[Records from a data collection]
--- START ---

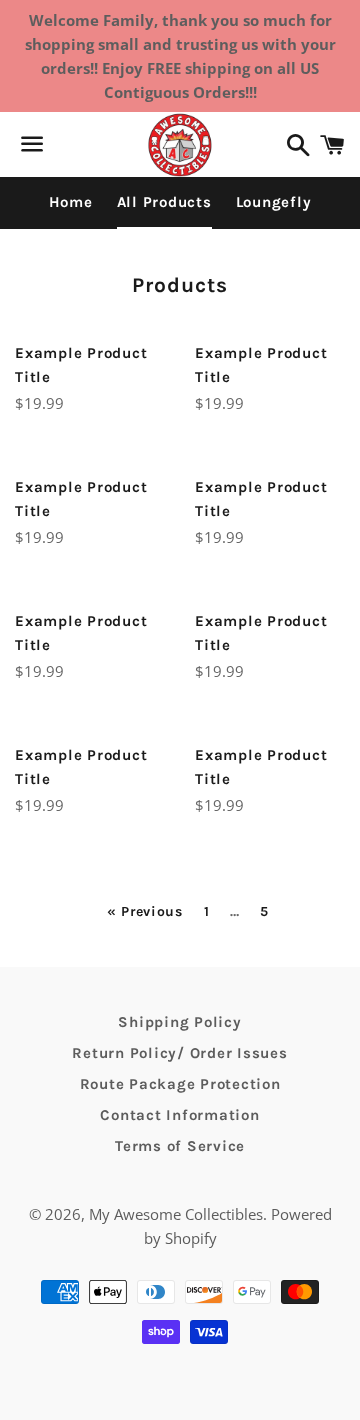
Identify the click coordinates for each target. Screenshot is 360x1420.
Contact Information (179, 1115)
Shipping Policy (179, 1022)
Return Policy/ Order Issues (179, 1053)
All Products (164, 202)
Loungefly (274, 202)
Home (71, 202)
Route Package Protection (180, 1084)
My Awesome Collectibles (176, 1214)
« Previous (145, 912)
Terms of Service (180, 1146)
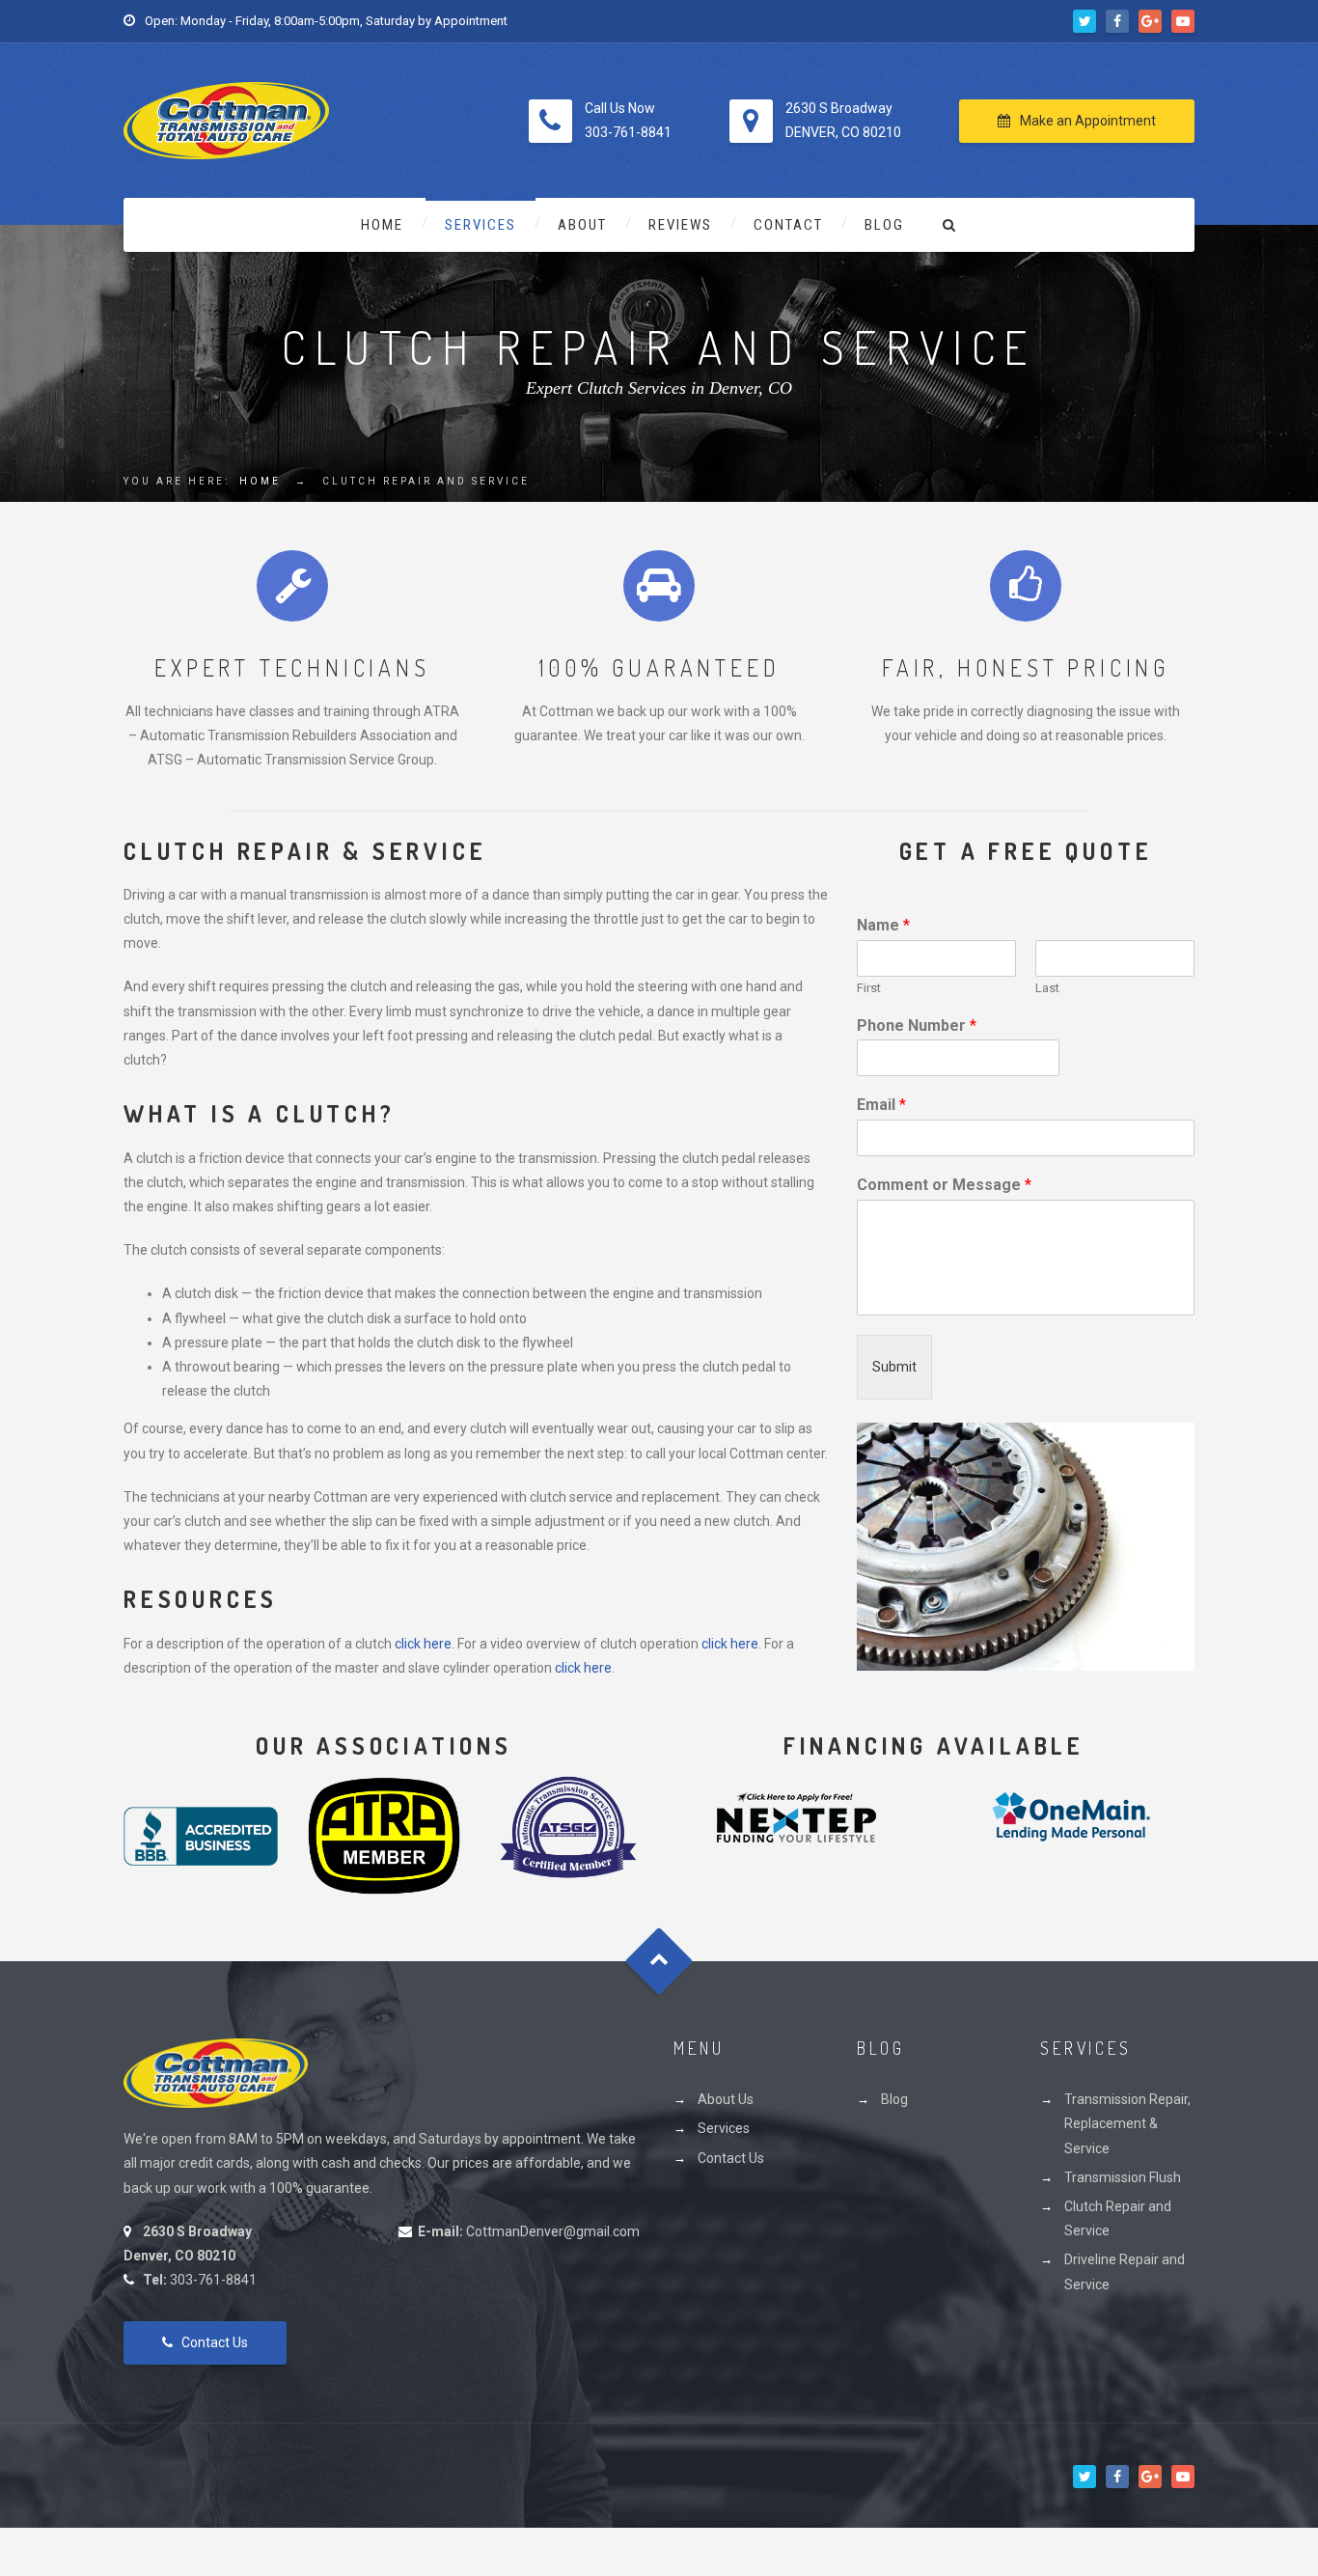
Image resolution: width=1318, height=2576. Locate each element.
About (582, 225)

--- END ---

== PROBLEM TO SOLVE ==
Scan the entries above for the word "each". Report the lines that hold it.

== SOLUTION FOR THIS EXERCISE ==
Identify the click coordinates for each target. Screenshot is 360x1420.
Image resolution: width=1318, height=2576. Locate each element.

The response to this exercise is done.